やまねこの物語

おでかけ オットーボイレン

旅の目的

時期

観光

2005年11月下旬

 

    礼拝堂の中は空気が澄んでいるといった印象で、その空間がヒンヤリと冷たく感じられる。これは石の冷たさといった感じだ。教会から外に出ると、外は少し風があって、礼拝堂の中と比べると随分冷たい。礼拝堂の中が石の冷たさだったのに対し、外は土の冷たさが感じられる。そして雪の積もった白色の世界が一層そう感じさせた。

    時計の針は午後1時頃を指していたので、昼食を取ることにし、お店の前にその日のメニューが置いてある所に入った。田舎なので、お店を選べる程に選択肢があるわけではない。そのお店はイタリア料理のお店だったが、メニューを見ると比較的値段が安い。このお店が特別安いのかも知れない。しかし飲み物代も安かったので、ミュンヘンとオットーボイレンの物価の違いと考えた方が良いだろう。

    食事のあと、車に乗り、ミュンヘンに戻ることになった。その途中にフュルステンフェルト修道院教会に寄ることにした。別の教会を見ようと言う案もあったのだが、実はこの日の夜、バイエルン州立歌劇場でコンサートがあったので、それまでに帰らなければならなかった。フュルステンフェルト修道院教会はミュンヘンへ帰る途中にある。その教会へ向かう途中、バロック様式の聖ラッソ巡礼教会に立ち寄って礼拝堂を少し覗いた後、フュルステンフェルト修道院教会に辿り着いた。僕が以前初めてこの教会を訪れたときは、修道院側の駐車場などが整備されていなかったが、現在は整備され、車で訪れる人にとっても教会が見学しやすくなっている。その駐車場に車を止め、教会に向かった。風が随分と冷たくなっている。
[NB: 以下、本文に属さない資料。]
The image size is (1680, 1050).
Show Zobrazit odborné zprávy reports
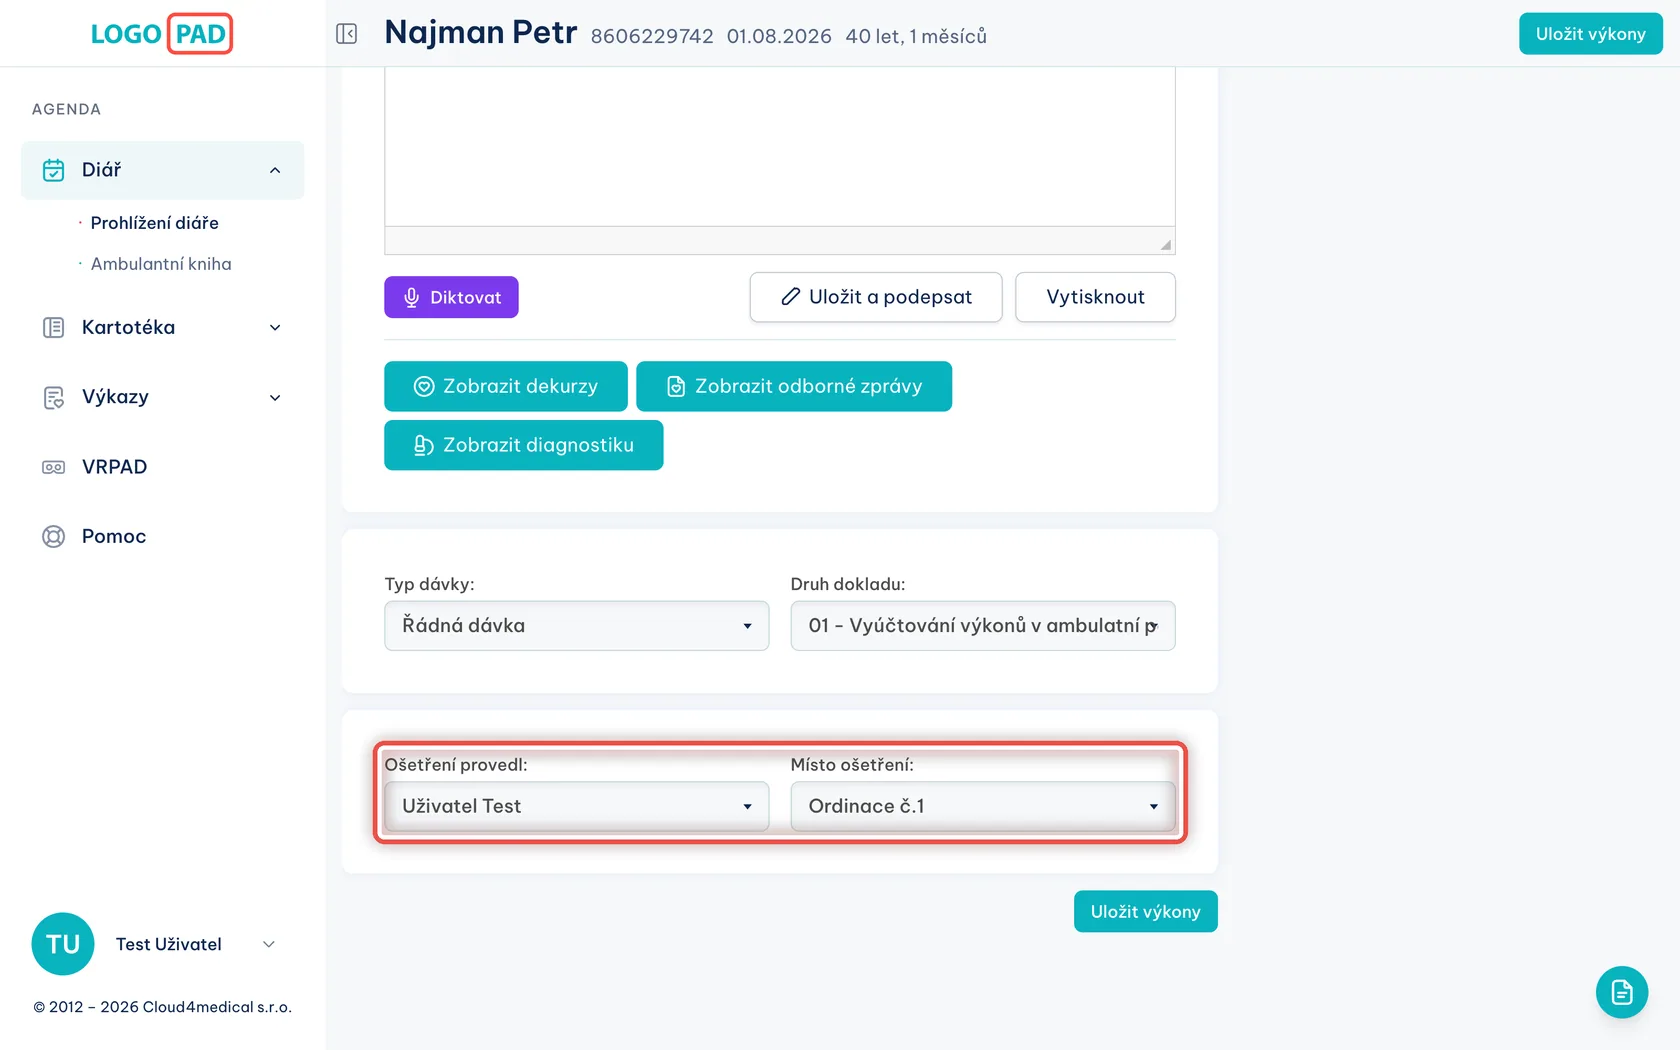point(794,386)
    教会の外観はオットーボイレンの教会よりもシンプルだが、その分、重厚さが感じられる。教会入り口の扉を開けて建物の中に足を踏み入れた。そこは玄関ホールのような部分で、そこと礼拝堂は格子によって仕切られている。格子の隙間から礼拝堂が見えるが、既に夕方になっていたので礼拝堂の中は薄暗く、既に礼拝堂の中には入れないのかと思われた。しかしよく見てみると格子の扉も開いており、礼拝堂の中に入ることが出来た。礼拝堂の建物に比べて人が随分と小さく見えるので、格子から礼拝堂を見たときはその薄暗さも手伝って、中に人がいるとは直ぐに認識出来なかった。

    この教会はヴィッテルスバッハ家の宮廷教会で、非常に派手に作られている。礼拝堂内は薄暗かったが、それでも教会の派手さ、豪華さが感じられた。この礼拝堂の中はピンク色を基調にしているように感じられるので、それが派手さを演出しているのかも知れない。そして礼拝堂を見た後、修道院直ぐ側にあるヴィントボイテル(ドイツ風シュークリーム)のお店に向かった。
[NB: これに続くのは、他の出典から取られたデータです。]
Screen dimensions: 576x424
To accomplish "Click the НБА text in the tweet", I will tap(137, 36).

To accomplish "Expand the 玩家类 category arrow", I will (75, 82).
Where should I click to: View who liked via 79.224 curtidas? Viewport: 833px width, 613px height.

    お店の前に立つと、お店の持つ雰囲気が暗く感じられ、入るのに少し躊躇したが、外気の冷たさが背中を押した。店内に入ると、既にクリスマスの飾り付けがなされてある。温かい店内がより温かく感じられた。このお店のヴィントボイテルは一つがお皿に載ってくるだけであるが、ボリュームがあって食べ応えがある。このお店のヴィントボイテルは有名なのか、周りのテーブルでもそれを食べている人がいた。ドイツではシュークリームをあまり見かけないので、それを専門に出すお店というのは珍しいかも知れない。
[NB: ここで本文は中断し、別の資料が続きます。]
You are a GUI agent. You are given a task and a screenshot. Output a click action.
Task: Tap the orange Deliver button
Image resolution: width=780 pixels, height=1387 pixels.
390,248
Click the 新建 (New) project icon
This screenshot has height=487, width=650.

    美味しいヴィントボイテルをいただいたあと、ミュンヘンに戻ることにした。ここからは直ぐである。市内に近づくにつれ、積もった雪の量が少なくなっていくのが分かった。時間はまだそれほど遅くないが、車はヘッドライトを付けなければならない程暗くなっている。冬時間になると本当に日が暮れるのが早い。この日はバロック様式の教会を3つ見ることが出来、中でも今まで見たいと思っていたオットーボイレンの教会を見ることが出来て嬉しかった。連れて行ってくださった知人の方に感謝である。何れの教会も写真で見るよりも迫力があって、写真では上手く伝わらない芸術以外の部分、つまり祈りの場所としての教会を感じることが出来た。礼拝堂の中の音の響き、近くにあって遠くにある聖遺物、肌に触れる教会の空気、視覚だけでは感じることの出来ない、そういったものが全身全霊で感じられた。これこそが教会という場所かも知れない。オットーボイレンの教会を出て、外に立つ建築家ヨハン・ミヒャエル・フィッシャーの記念碑を目にしたとき、教会が単なる箱ではないと言うことが強く感じられた。

ヨハン・ミヒャエル・フィッシャーの碑
ヨハン・ミヒャエル・フィッシャーの碑
1966年5月6日、彼の没200年を記念して立てられた。
 

雪と赤い実
雪と赤い実

聖ラッソ巡礼教会
聖ラッソ巡礼教会

フュルステンフェルト修道院教会
フュルステンフェルト修道院教会

ヴィントボイテルのお店
ヴィントボイテルのお店

ヴィントボイテル
ヴィントボイテル

    追記

    知人の方に家の近くまで送っていただき、服を着替えて歌劇場の方へと向かった。この日は Renée Fleming のリートのコンサートだった。リートのコンサートと言うよりはアリアのコンサートのような盛り上がりがあったが、楽しむことが出来た。

コンサート後の挨拶
コンサート後の挨拶
伴奏は Hartmut Höll。
 

サインと写真
サインと Renée Fleming
公演後サインをいただき、一緒に写真を撮って頂いた。